READING TEXT

· · · ·

Petroleum construction spending up for 2019
A 2019 construction spending forecast pprojects a $7.224 billion construction spend in Alaska this year, topped by petroleum projects at $2.73 billion and public projects, including defense, at $2.61 billion. The forecast, written by Scott Goldsmith at the Institute of Social and Economic Research at the University of Alaska Anchorage and sponsored by the Construction Industry Progress Fund and the Associated General Contractors of Alaska, shows the projected petroleum spend, almost 38 percent of the total forecast for the state, up 13 percent from 2018. State forecast spending is up 10 percent from 2018, with earthquake work included, and up 8 percent to $7.02 billion, with earthquake work excluded.
Goldsmith said the numbers reflect a projection of what will actually be spent this year, with the expected spend the second year in a row of growth - the 2018 spend was estimated to be $6.6 billion.
Petroleum spend growthGoldsmith attributed growth in petroleum spending to recent large discoveries on the North Slope, technological advances, positive federal and state attitudes and the higher oil price. Petroleum construction spending in future years “should continue to increase,” he said. “The level of petroleum related construction depends not only on the price of oil but also on the available inventory of prospects, technology, costs, the financial position of the companies, and their longrange development plans,” Goldsmith said.
He noted that while the West Coast price of Alaska North Slope crude reached a high for the year of $85 per barrel in October, it fell sharply, ending the year near $60, somewhat tempering optimism generated by the federal government’s move to open the 1002 area of the Arctic National Wildlife Refuge to exploration.
There is also, Goldsmith said, increased interest on the western side of the North Slope, which is also encouraging the federal government to push to open more of the National Petroleum Reserve-Alaska.
Low oil prices have forced companies to cut costs over the last several years, he said, and as a result “the economic breakeven price for new production has fallen significantly, increasing the development potential for many prospects.”
Goldsmith attributed reduced costs to the introduction of new technologies for finding oil, more precision drilling and new methods such as coiled tubing drilling, horizontal drilling and multilateral wells.
Jobs up slightlyThe Alaska Department of Labor and Workforce Development’s January Alaska Economic Trends noted military, oil and tourism as three drivers of employment growth, with construction forecast to grow the most, economist Karinne Wiebold said.

· · · ·

DATA
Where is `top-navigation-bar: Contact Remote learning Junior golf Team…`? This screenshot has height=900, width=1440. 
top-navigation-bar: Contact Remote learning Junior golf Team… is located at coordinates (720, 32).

· · · ·

WORK INSTRUCTION
From the article on Alaska's 2019 construction spending, list every factor Goldsmith attributed the growth in petroleum spending to.

WRITTEN ANSWER
- Recent large discoveries on the North Slope
- Technological advances
- Positive federal and state attitudes
- The higher oil price